As I've been exploring the OSM rails app for other data, Git has hovered in the background of my thoughts, and I've been watching GeoGit and GitHub Geo Features closely. The conceptual basis of Git, distributed version control, solves issues we come up against regularly in OpenStreetMap, like how to keep an "authoritative" data source and community data in sync or how do we support offline editing, in areas with bad or non-existent net (something to explore with BRCK perhaps). As Jeff Johnson says, "OSM is a geodata repository with just a single branch".
Chris Holmes gives a thorough recap of BoundlessGeo's rational and work so far with GeoGit (part 1 part 2) including experiments with using git itself. Git is built around managing revisions of individual files, and hits performance issues with very large files, or very large numbers of directories (which early GeoGit experimented with, using a directory hierarchy to support quad-tree indexing). So they worked to decouple Git's set of verbs from its backend, and implement those concepts on top of spatial databases, and provide special verbs particular to interact with OpenStreetMap (or even perhaps, OSM clones). Perhaps that's comparable to git integrating with svn.
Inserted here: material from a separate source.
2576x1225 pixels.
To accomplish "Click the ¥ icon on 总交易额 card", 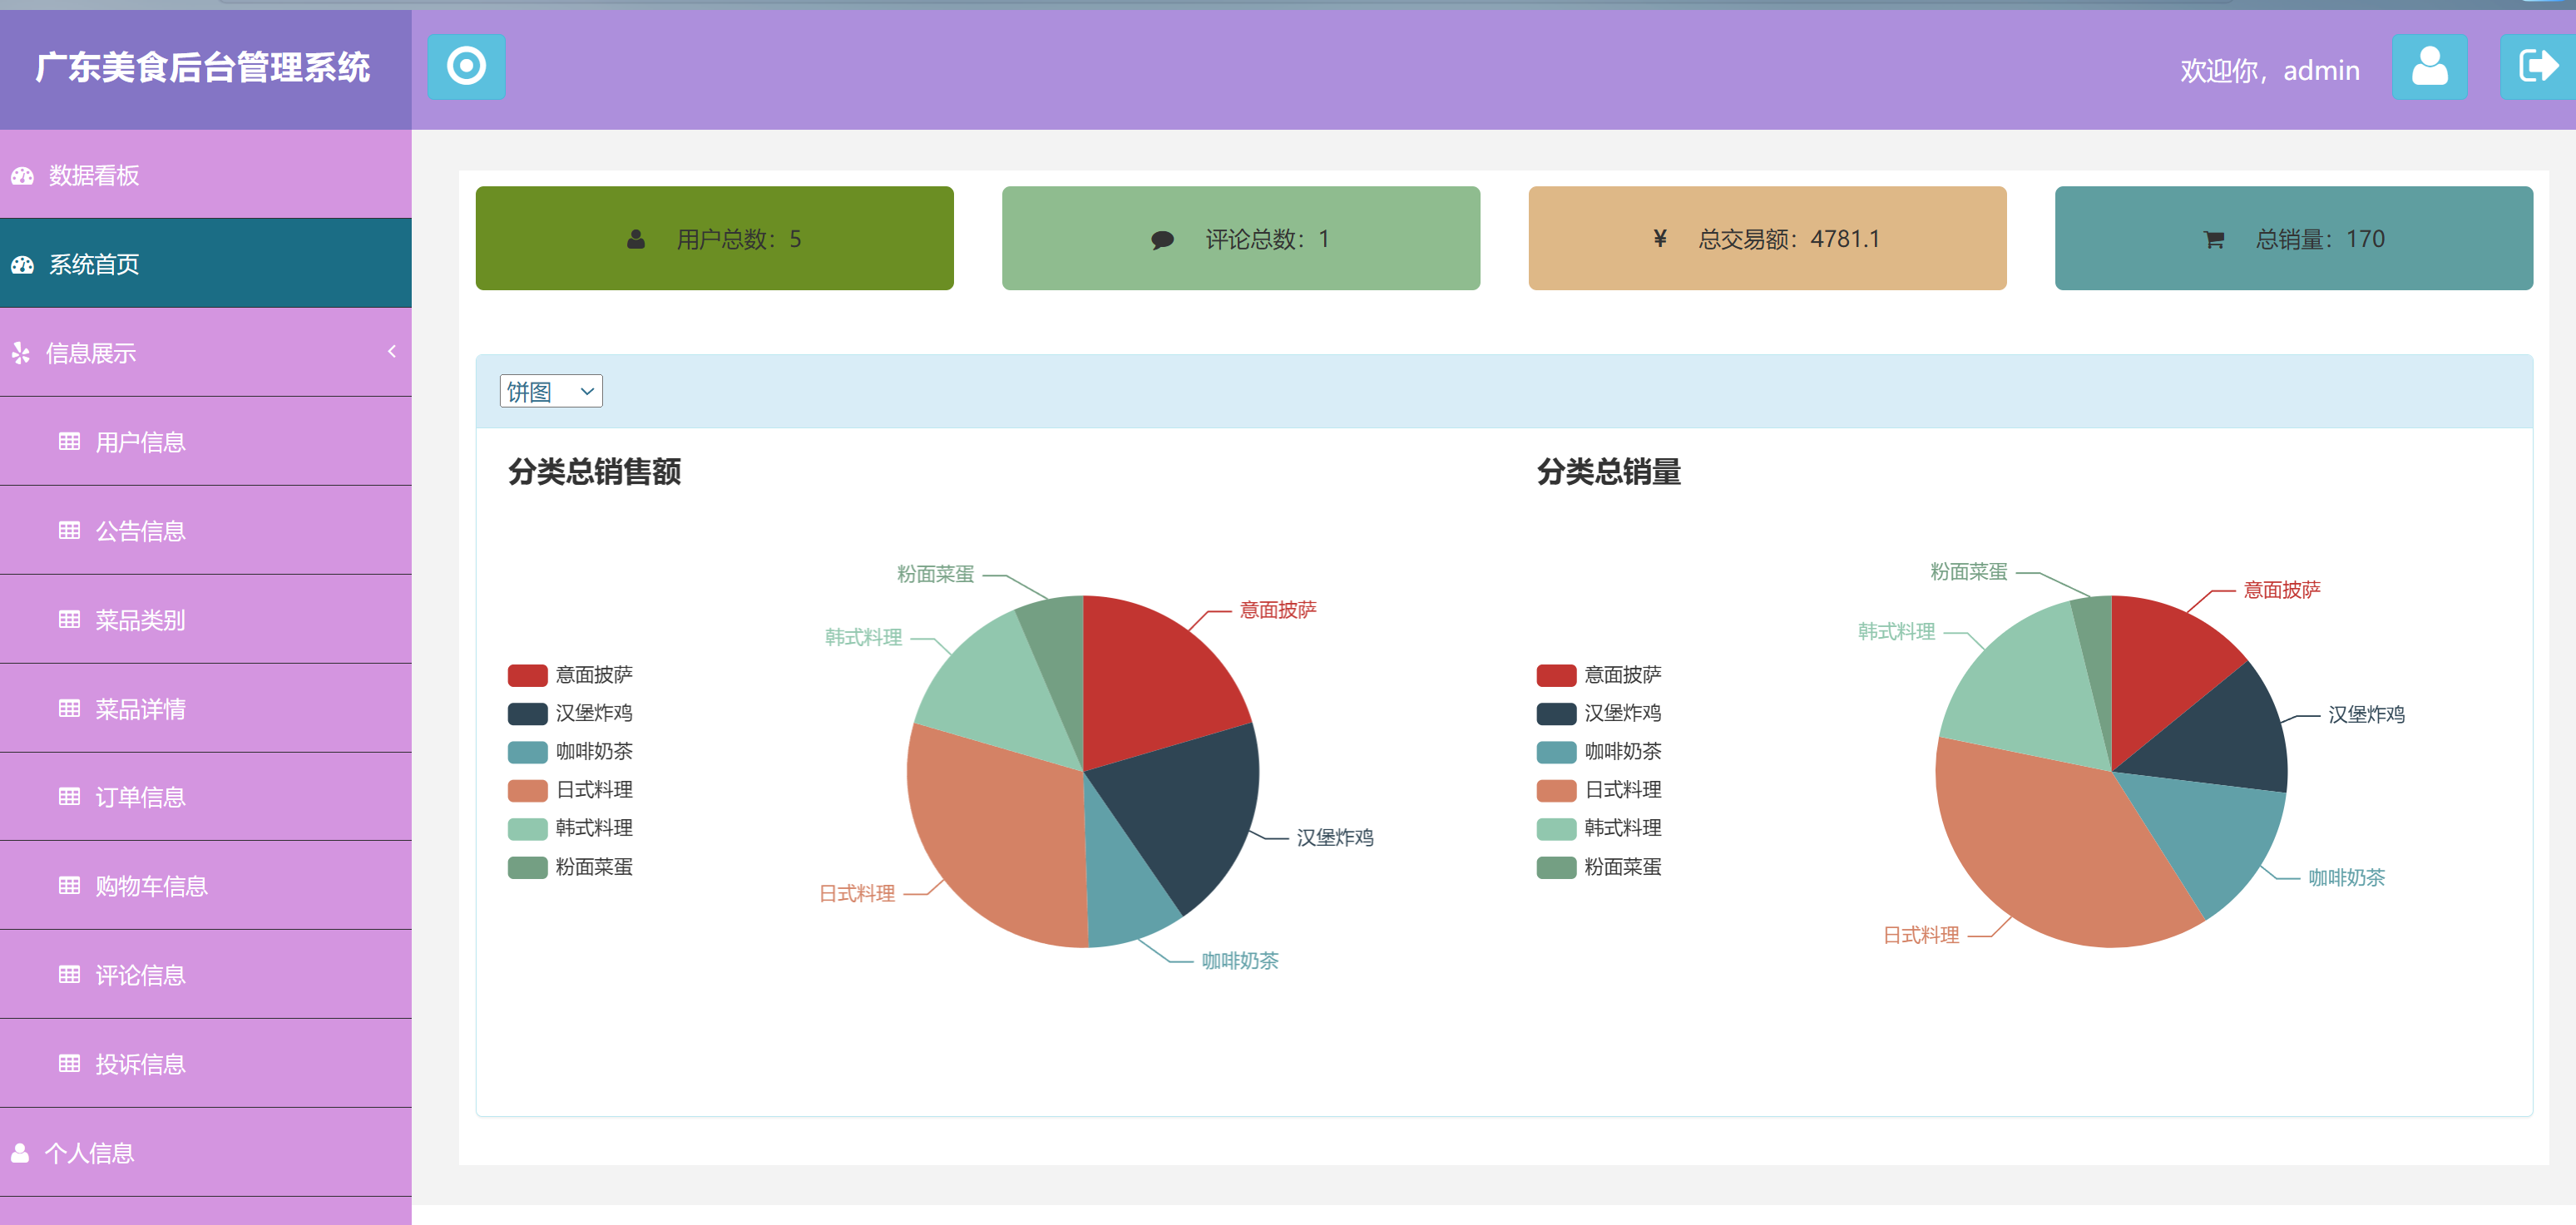I will [x=1659, y=238].
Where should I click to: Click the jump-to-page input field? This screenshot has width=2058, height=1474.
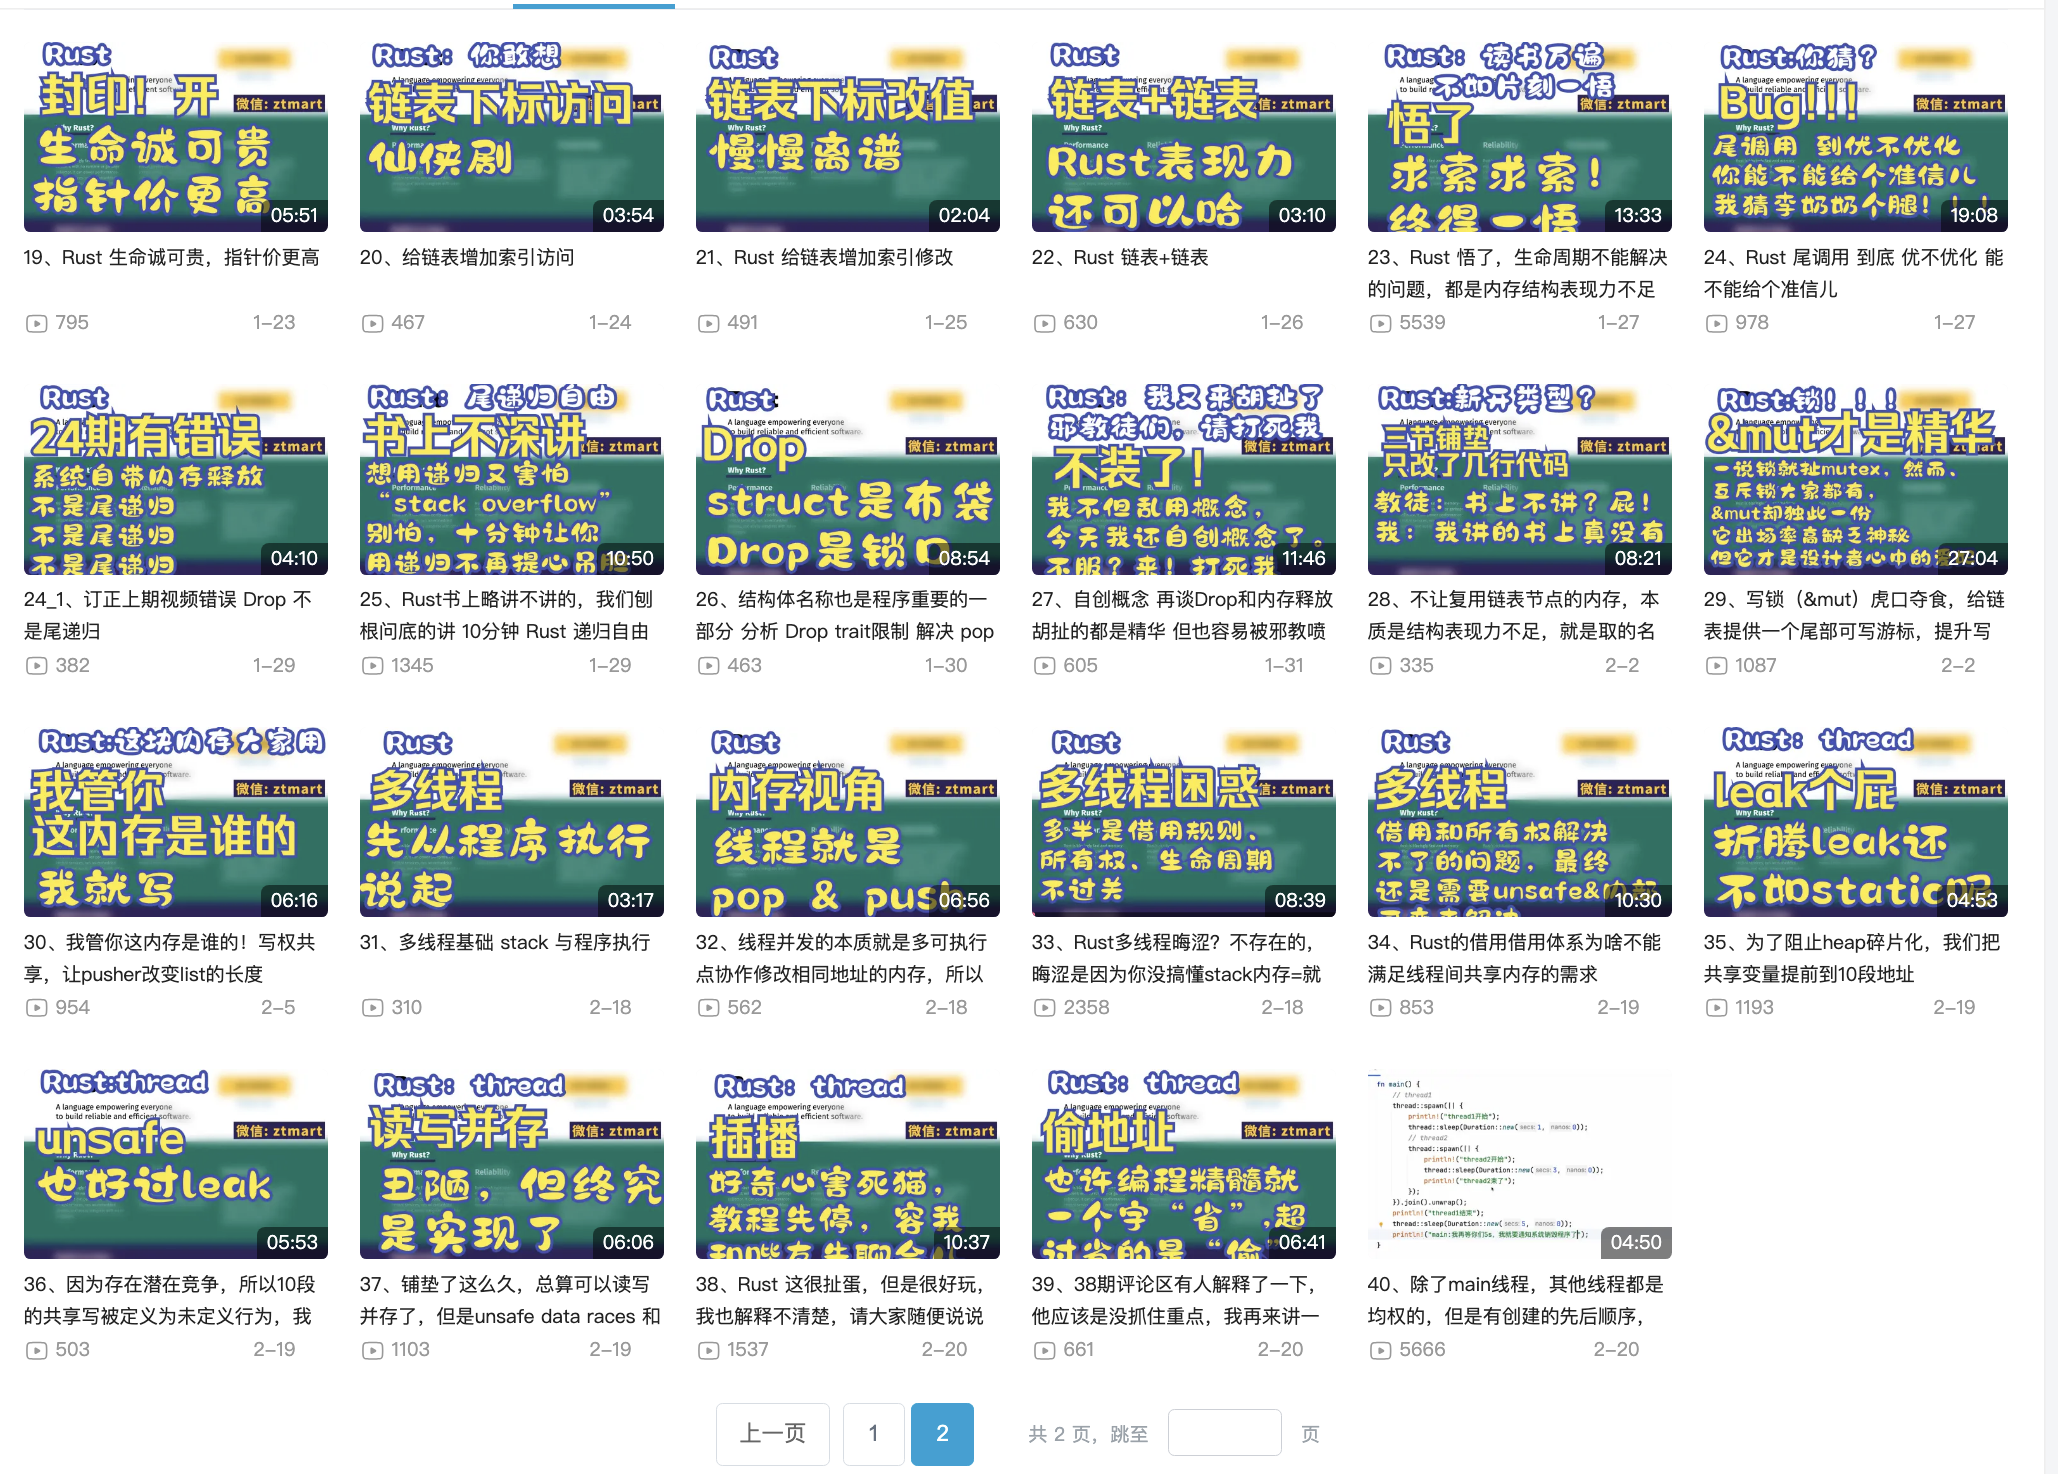point(1224,1434)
The work looks really promising, though they are still working on the internal technical challenges, and they've set the bar high, to fork the entirety of OSM including all history! They're tremendously talented, so I expect they can get there. But what then? Git without the interface and social features of github is a frustrating experience. Replicating that kind of community space for GeoGit is another tall tall order, and I expect not the first order of business for a GIS oriented customer base.
Now, if interacting with OSM clones is a core part of GeoGit, then perhaps can simply use the OSM application ecosystem for editing and socializing on an individual branch. And in that case, makes sense to invest effort in improving OSM website features for Moabi, and leverage any future interoperability with GeoGit itself.
"GitHub Geo" takes another approach. Accept the file limitations of git, GitHub and browser client displays (split up large files, if needed, etc). For rendering GeoJSON on GitHub, the limits seem to be in the 5-10 MB range. They seem to be loading the data as a GeoJSON layer in Leaflet/MapboxJS, so a performance improvement would be rendering of that data into map tiles and utf8grids. I would guess that there's already been thinking into what kind of infrastructure would be needed to support that, and they're watching uptake of Geo features before making that kind of investment.
The approach takes full advantage of GitHub social functions, and there's been some fun examples of this, and it will be great to see if the city of Chicago will accept pull requests. Just as important, the GitHub API to build applications to interact with GeoJSON files. This is what MapBox has been doing with Prose.IO to edit gitpages, and their GeoJSON.io provides an excellent editing environment for geodata coupled to GitHub, and would be the first mapping example of this pattern. (And as a mindbender, the entire GeoJSON.io site is hosted with GitPages). GeoJSON.io also has performance limits, probably similar to what we've seen with iD (I assume some of the internals are similar, but I haven't looked).
Another service matching this pattern launched this week is GitSpatial, which selectively syncs GeoJSON files in your repos, and provides a simple geospatial query API, for example an API for Kenyan constituency boundaries counties near Nairobi.
This pattern could conceivably be used to build a rendering service, that could build those tile sets and grids, or vector tiles, from very large GitHub GeoJSON files. Or a combination of GitSpatial indexing & geo API and GeoJSON.io could build the ability to edit a select area of a large file, and commit just those changes. That would I suppose require GitSpatial reassembling the GeoJSON features in order they were received, or using some convention for ordering features based on a geographic index, and committing a diff to that file. Another useful service would be visualizing geographic diffs, something that OSM itself (or anything really) doesn't do particularly well. Though that feature is something I could expect from GitHub soon, seeing that they are now doing 3D file diffs.
Large geographic data collaboration today
This is all so new and untested, and so far, not really built with large data sets in mind. Unlike the OSM architecture, API and ecosystem, which can pretty solidly handle loads of data and provide lots of services. It's hard to get this kind of glimpse of the future, but also have the needs of today to grapple with. For now, I reckon OSM is a really good place to experiment and build, while we'll keep a close eye on these other approaches.